И он проворчал на это:
– Возможно, – повернулся и пошел к себе.
Я взял с собой фонарик. Правда, батарейки в нем садились и светил он совсем слабо, от луны и то больше света было. Тогда я погасил фонарик и пошел помедленнее, ступая осторожно, чтобы не подвернуть ногу. На луну наплыло облако, вдали заухала сова, сирена и свет фар растворились в темноте. Мир пах засухой, бедой, железом и пылью, сухая трава хрустела под ногами. Стадо паслось на дальнем поле над долиной реки, и когда я подошел к коровам, они немного завозились во сне. Некоторые из них стояли, другие лежали на земле.
В школе мы со Спайком развлекались опрокидыванием коров. Это жестокое занятие, но в те дни мы были полными идиотами, вообще ничего не соображали. Кстати, я знаю людей, которые утверждают, что корову нельзя опрокинуть, потому что коровы стоя не спят, и что вообще слух у них гораздо тоньше, чем у людей, и подкрасться к ним незаметно нереально, но все это ерунда. При желании каждый может опрокинуть корову. Конечно, лучше это делать вдвоем – корова-то тяжелая. Однажды мы со Спайком надрались как свиньи и пробрались на поле за Гринхэмом, где паслось стадо красных девонов. При этом заметьте, что красные девоны гораздо более чуткие, чем обычные коровы, и к тому же жутко агрессивны – могут боднуть так, что мама не горюй! Но та корова была тормознутая, как дерево или как Спайк, когда он накушается. Мы подскочили к ней и опрокинули ее на землю – она и мыкнуть не успела, – а затем за пару секунд домчались до берега реки. Сейчас-то мне, понятное дело, и в голову не придет коров опрокидывать, а если застану за этим занятием какого-нибудь мальца, так уши надеру ему собственноручно, но в те дни мы сами были безмозглыми мальцами. Зато потом поумнели…

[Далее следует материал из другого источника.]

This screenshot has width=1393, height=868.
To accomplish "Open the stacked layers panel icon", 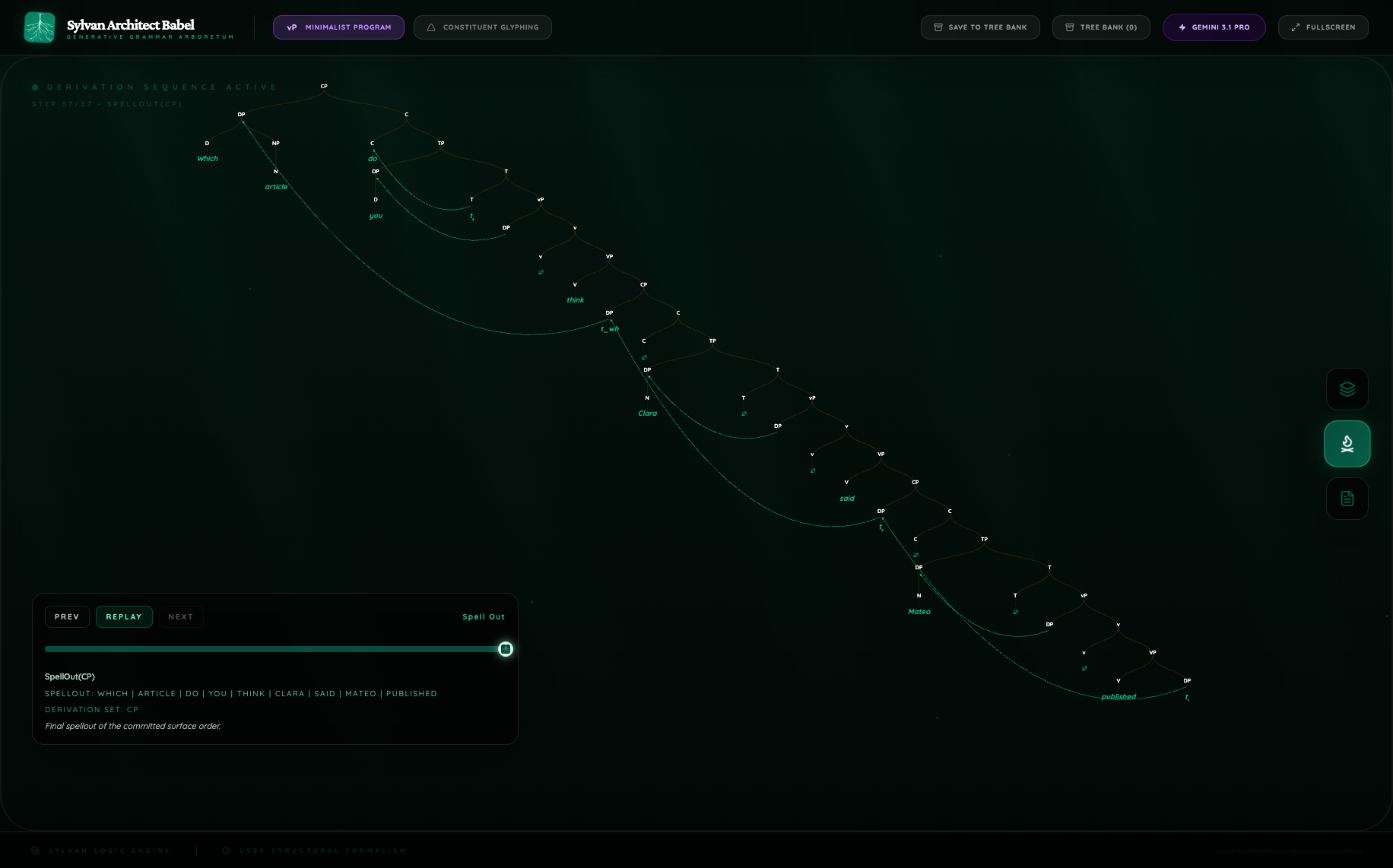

Я медленно шел сквозь стадо, считая коровок. Я уже дошел до сорока двух, когда краем глаза заметил какое-то движение в лесу на краю поля. Сначала луч фонарика осветил дерево, потом вспыхнул еще один. Лучи погасли, затем снова зажглись, на этот раз более уверенно светя в темноту. Я присел на корточки и выглянул из-за коровьего бока. В лесу промелькнули фигуры людей, затем исчезли. Раздался задушенный вскрик, потом звуки борьбы. Короткий, полный боли вопль. Сухой треск, опять вскрик, на этот раз слабее, как будто на кричавшего набросили одеяло. А через пару мгновений фонари погасли, и в мире вновь воцарилась тишина. На луну снова наплыло облако. Коровы забеспокоились, некоторые повернули головы на шум, но особенно шевелиться не стали. Спокойные, разумные животные. Посмотрели, что никого нет, и вернулись к своей жвачке. Но лучи фонарей вспыхнули вновь, на этот раз медленно и методично прочесывая лес. Я мог бы подняться с земли и пойти разобраться с ними – до леса было всего-то ярдов двести, – выяснить, что делают там эти люди, потребовать, чтобы они убрались с нашей земли, чтобы не пугали коров. Но оттуда веяло опасностью, угрозой и чуткой настороженностью. Я увидел две неясные фигуры на опушке леса – часовые, или, если угодно, стражи. Высокие фигуры, черные на черном, под черным небом, пропахшим железистым запахом засухи. И я решил не лезть на рожон, а немного подождать, лег под теплый коровий бок и свернулся клубком, слушая бурчание в коровьем желудке и разглядывая луну. Корова бесстрастно жевала, иногда шевеля ушами, земля была жесткая, трава сухая, как трут. Прошло минут десять, затем пятнадцать, двадцать… Должно быть, двадцать, потому как я вроде задремал, а когда проснулся, луна все так же светила с небес, коровы толпились вокруг меня, а в лесу было тихо.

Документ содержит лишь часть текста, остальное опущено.